Proc. n. 1876/2021 R.G.
IL TRIBUNALE DI ENNA
Il giudice,
Viste le note-preverbale depositate telematicamente dalle parti;
decide la causa come da sentenza contestuale.
Enna, 14 febbraio 2024.
REPUBBLICA ITALIANA
IN NOME DEL POPOLO ITALIANO
TRIBUNALE DI ENNA
Il giudice del lavoro, dott.ssa Daniela Francesca Balsamo pronunciando nella causa n. 1876/2021
R.G. promossa da elettivamente domiciliato, in Nicosia alla via Sant'Elia n. 2, Parte_1
presso e nello studio dell'Avv. Carlo Alberto Raimondi che lo rappresenta e difende;
contro
, (avv. S. Dolce), avente ad oggetto: mancata erogazione prestazione (intervento del Fondo CP_1
di garanzia), osserva quanto segue:
CP_ Con ricorso depositato il 28.12.21 il ricorrente indicato in epigrafe conveniva l' per sentirlo condannare al pagamento di quanto di sua spettanza essendo in possesso dei requisiti per beneficiare dell'intervento del Fondo di garanzia.

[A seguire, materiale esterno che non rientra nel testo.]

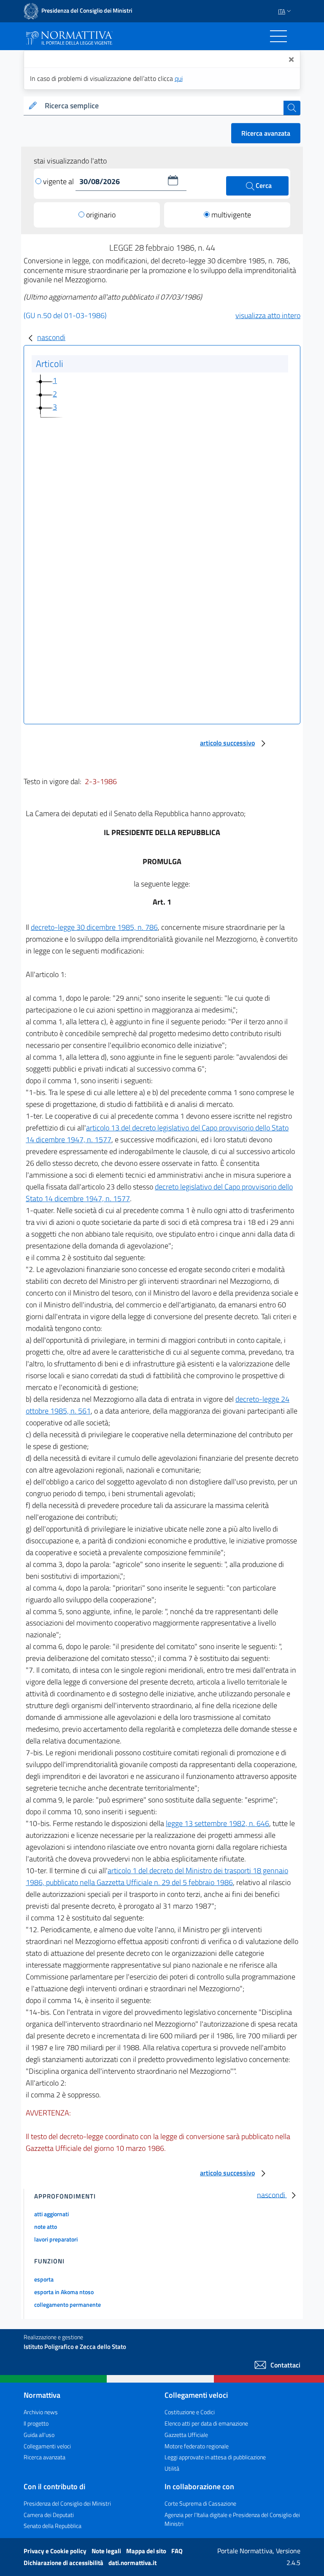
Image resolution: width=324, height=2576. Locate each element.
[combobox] (162, 105)
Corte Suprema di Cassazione (200, 2503)
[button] (173, 180)
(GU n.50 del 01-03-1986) (65, 315)
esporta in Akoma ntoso (64, 2291)
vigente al (59, 181)
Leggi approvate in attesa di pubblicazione (215, 2457)
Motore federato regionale (197, 2446)
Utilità (172, 2468)
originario (101, 214)
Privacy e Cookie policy (56, 2551)
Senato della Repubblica (52, 2525)
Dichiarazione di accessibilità (64, 2563)
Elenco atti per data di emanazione (206, 2423)
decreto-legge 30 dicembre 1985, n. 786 (94, 927)
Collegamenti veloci (47, 2446)
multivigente (231, 214)
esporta (44, 2279)
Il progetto (36, 2423)
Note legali (107, 2551)
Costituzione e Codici (190, 2411)
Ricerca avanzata (265, 133)
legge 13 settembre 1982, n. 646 (217, 1823)
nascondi (51, 337)
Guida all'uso (39, 2434)
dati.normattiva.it (132, 2563)
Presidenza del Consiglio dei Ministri (67, 2503)
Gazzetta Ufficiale (186, 2434)
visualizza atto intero (267, 315)
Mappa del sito (146, 2551)
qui (179, 78)
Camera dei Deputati (49, 2514)
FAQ (177, 2551)
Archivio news (41, 2411)
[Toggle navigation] (278, 36)
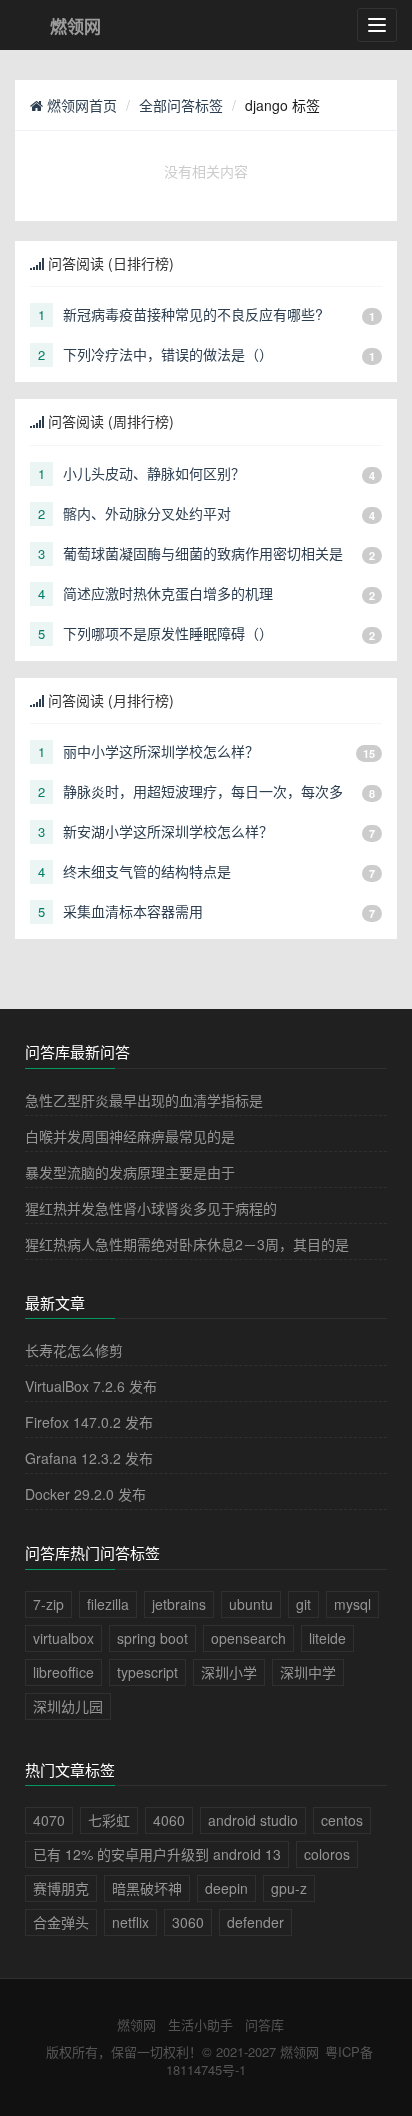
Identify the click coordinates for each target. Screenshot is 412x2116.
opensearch (248, 1638)
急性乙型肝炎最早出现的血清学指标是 (144, 1100)
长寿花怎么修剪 (74, 1350)
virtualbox (63, 1638)
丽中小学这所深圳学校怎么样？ (161, 751)
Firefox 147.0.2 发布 (89, 1422)
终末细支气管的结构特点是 (147, 871)
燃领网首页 (80, 105)
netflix (130, 1922)
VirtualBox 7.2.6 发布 (91, 1386)
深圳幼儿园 (68, 1706)
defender (255, 1922)
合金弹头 (61, 1922)
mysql (352, 1604)
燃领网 (136, 2024)
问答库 (264, 2024)
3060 (188, 1922)
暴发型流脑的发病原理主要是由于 (130, 1172)
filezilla (108, 1604)
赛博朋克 (61, 1888)
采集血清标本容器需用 (133, 911)
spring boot (152, 1638)
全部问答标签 (181, 105)
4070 (49, 1820)
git (303, 1604)
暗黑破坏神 (147, 1888)
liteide (327, 1638)
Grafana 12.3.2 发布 (89, 1458)
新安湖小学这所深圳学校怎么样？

CP_ L' nel costituirsi in giudizio evidenziava l'infondatezza della richiesta.
All'udienza odierna trattata ex art 127 ter cpc, la causa è stata decisa come da sentenza.
MOTIVI
Il ricorso non può trovare accoglimento.
Ai sensi dell'art. 2, comma 1, D.Lgs. 80/92:
“1. Il pagamento effettuato dal Fondo di garanzia ai sensi dell'art. 1 è relativo ai crediti di lavoro,
diversi da quelli spettanti a titolo di trattamento di fine rapporto, inerenti gli ultimi tre mesi del
rapporto di lavoro rientranti nei dodici mesi che precedono:
a) la data del provvedimento che determina l'apertura di una delle procedure indicate
nell'art. 1, comma 1;
b) la data di inizio dell'esecuzione forzata;
c) la data del provvedimento di messa in liquidazione o di cessazione dell'esercizio provvisorio
ovvero dell'autorizzazione alla continuazione dell'esercizio di impresa per i lavoratori che abbiano
continuato a prestare attività lavorativa, ovvero la data di cessazione del rapporto di lavoro, se
questa è intervenuta durante la continuazione dell'attività dell'impresa.”.
Dunque, a ben vedere, punctum pruriens della questione sub iudice, non è quello afferente alla individuazione del periodo di lavoro cui si riferiscono le retribuzioni rivendicate ( come sembra lascare intendere il ricorrente) bensì quello atto a verificare se tali ultime tre mensilità rientrano nel periodo delimitato dalla norma calendata ovvero nei dodici mesi che precedono la data di inizio delle azioni esecutive o dell'apertura del fallimento.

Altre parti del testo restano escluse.